+++ Podany fragment +++
Teren jest bezludny. W kierunku morza ciągną się tereny wojskowe.
           I nagle huk pod kamperem. Mina? Nie. Urwane tłumiki. Bezludzie. I co? I nic. Rzecz normalna w czasie wielomiesięcznych podróży. Kto się obawia takich przygód, lepiej nich w domu zostanie. Ja robię „myk” pod kampera i odkręcam ostatecznie tłumiki. Trochę głośniejsi ruszamy w poszukiwaniu warsztatu. Najpierw jakieś miasteczko, ale okazuje się jednostką wojskową z czołgami i transporterami. Teoretycznie można by zaryzykować, ale nim wytłumaczę, że ja z NATO chcę tu coś zespawać – dużo czasu może upłynąć. Miasteczko Zapolyarny. W jednym warsztacie spawacz ma wolne, drugi ma roboty po uszy, ale kieruje mnie do swojego znajomego spawacza. Aleksiej patrzy i mówi, drobna sprawa. Zdemontuje się, zespawa, założy nowe gumowe wieszaki, bo stare są pourywane i pojedziecie. Naprawa trwa może godzinę? Aleksiej jedzie jeszcze do sklepu, kupuje nowe wieszaki. Opowiada o najgłębszym na świecie odwiercie geologicznym, który znajduje się kilka kilometrów za miasteczkiem. Otwór o głębokości ponad 12 kilometrów wiercono chyba z 20 lat! Ostatnie wiertło złamało się i koniec. Teraz w tym miejscu stoi mały budynek. Szkoda. Dziękujemy Aleksiejowi za pomoc. Są jeszcze na świecie ludzie, którzy bezinteresownie udzielą Ci pomocy. Czy już tylko w Rosji? Oby nie.

            Około godziny 22.00 zbliżamy się do strefy granicznej. Zasieki, elektronika, kamery, oświetlenie. Granica – zamknięta. Przejście czynne jest od rana do 21.00 Dobrze, że mamy dzień w zapasie, bo inaczej były by poważne kłopoty. Nocujemy nad jeziorkiem. Rozmowy z miejscowymi ludźmi i rano wjeżdżamy na przejście graniczne. Ruchu brak, więc celnicy i inni funkcjonariusze mogą nam poświęcić więcej czasu. Ale wszystko w przyjętej formie. Po stronie norweskiej najwięcej ich interesowało, czy nie wwozimy jakiegoś jedzenia lub alkoholu z Rosji. Potem szok!!!
+++
• **Treść zadania A**:
Zredaguj część fragmentu, zaczynając od „Około godziny 22.00” i idąc aż do „Rosji. Potem szok!!!”, wstawiając „rzeką” w miejsce „jeziorkiem”.
• **Treść zadania B**:
Dlaczego według fragmentu dobrze się złożyło, że podróżni mieli dzień w zapasie? Wyjaśnij to w jednym do trzech zdań.
Rekordy nie są tu do niczego potrzebne.
+++ Podane dane +++
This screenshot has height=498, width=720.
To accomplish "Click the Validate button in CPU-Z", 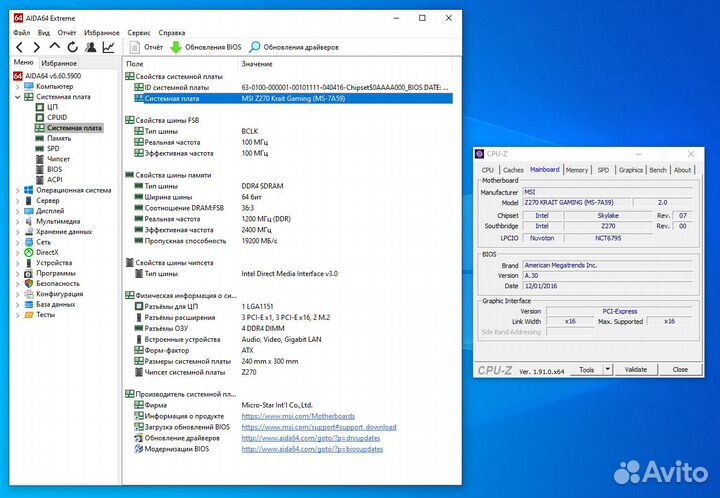I will point(636,369).
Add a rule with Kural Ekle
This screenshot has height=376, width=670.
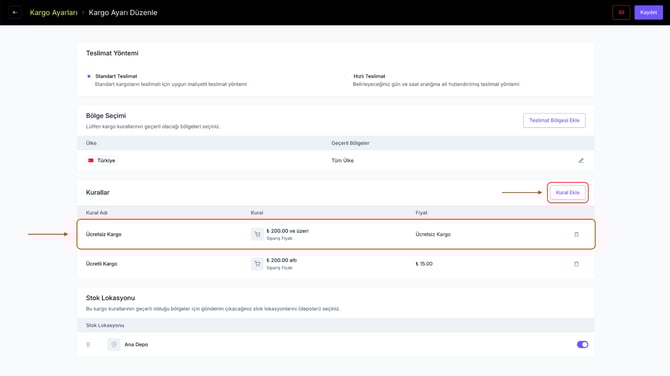567,193
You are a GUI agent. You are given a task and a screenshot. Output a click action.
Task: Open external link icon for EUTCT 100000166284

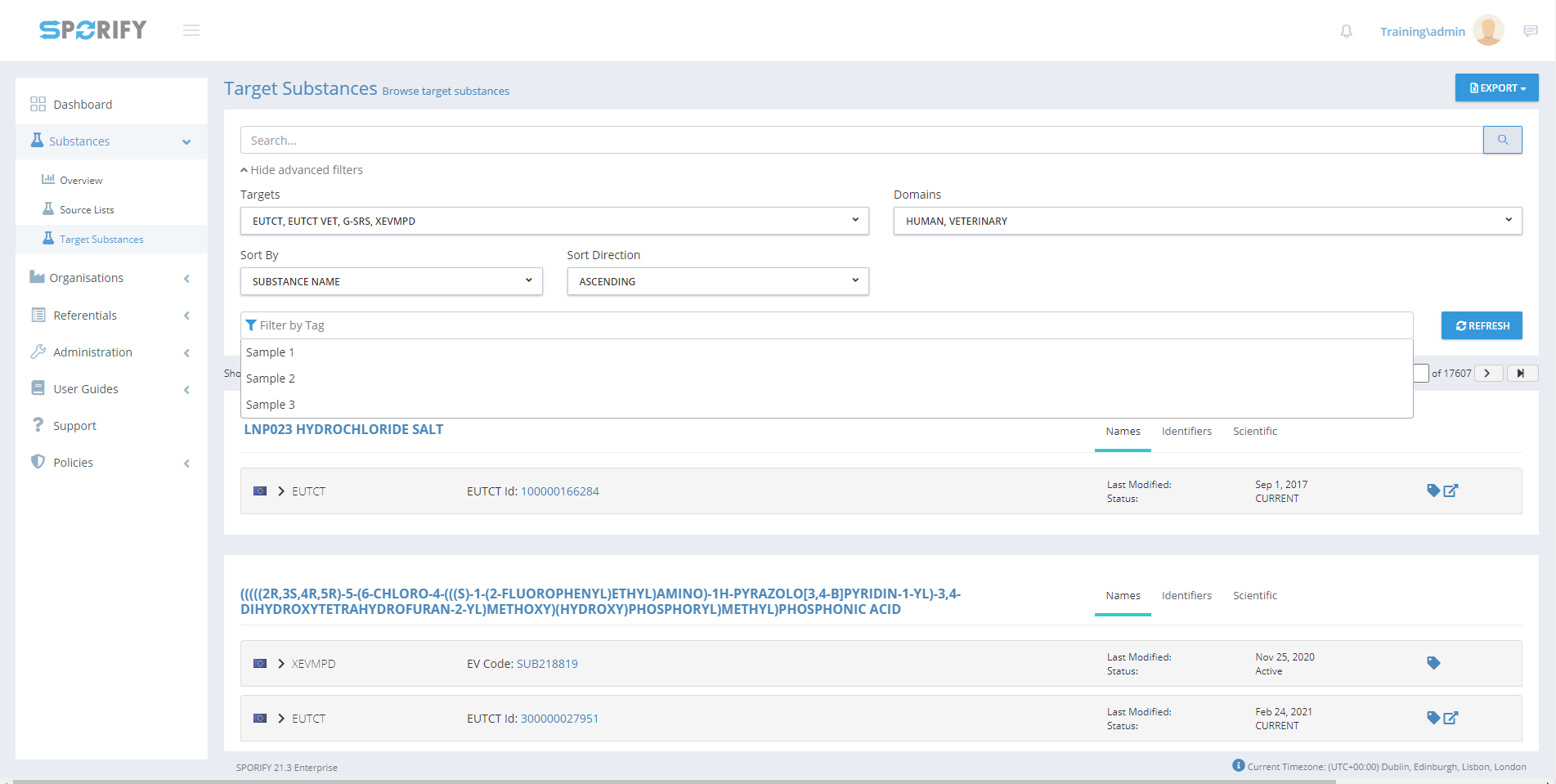coord(1451,491)
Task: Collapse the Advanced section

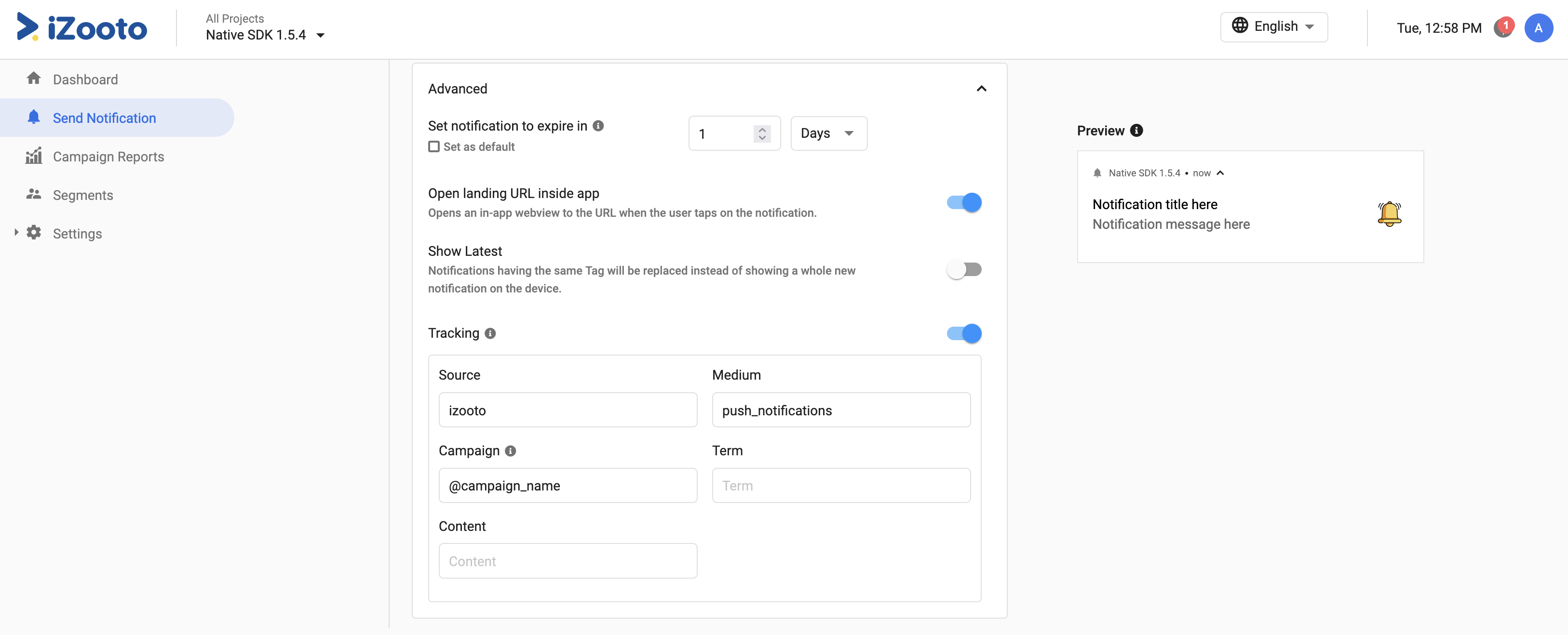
+++
• **Poprawny wynik A**:
Około godziny 22.00 zbliżamy się do strefy granicznej. Zasieki, elektronika, kamery, oświetlenie. Granica – zamknięta. Przejście czynne jest od rana do 21.00 Dobrze, że mamy dzień w zapasie, bo inaczej były by poważne kłopoty. Nocujemy nad rzeką. Rozmowy z miejscowymi ludźmi i rano wjeżdżamy na przejście graniczne. Ruchu brak, więc celnicy i inni funkcjonariusze mogą nam poświęcić więcej czasu. Ale wszystko w przyjętej formie. Po stronie norweskiej najwięcej ich interesowało, czy nie wwozimy jakiegoś jedzenia lub alkoholu z Rosji. Potem szok!!!

• **Poprawny wynik B**:
Dotarli do strefy granicznej około 22.00, a przejście jest czynne tylko od rana do 21.00, więc granica była już zamknięta. Bez dnia zapasu mieliby poważne kłopoty, a tak mogli przenocować i wjechać na przejście rano.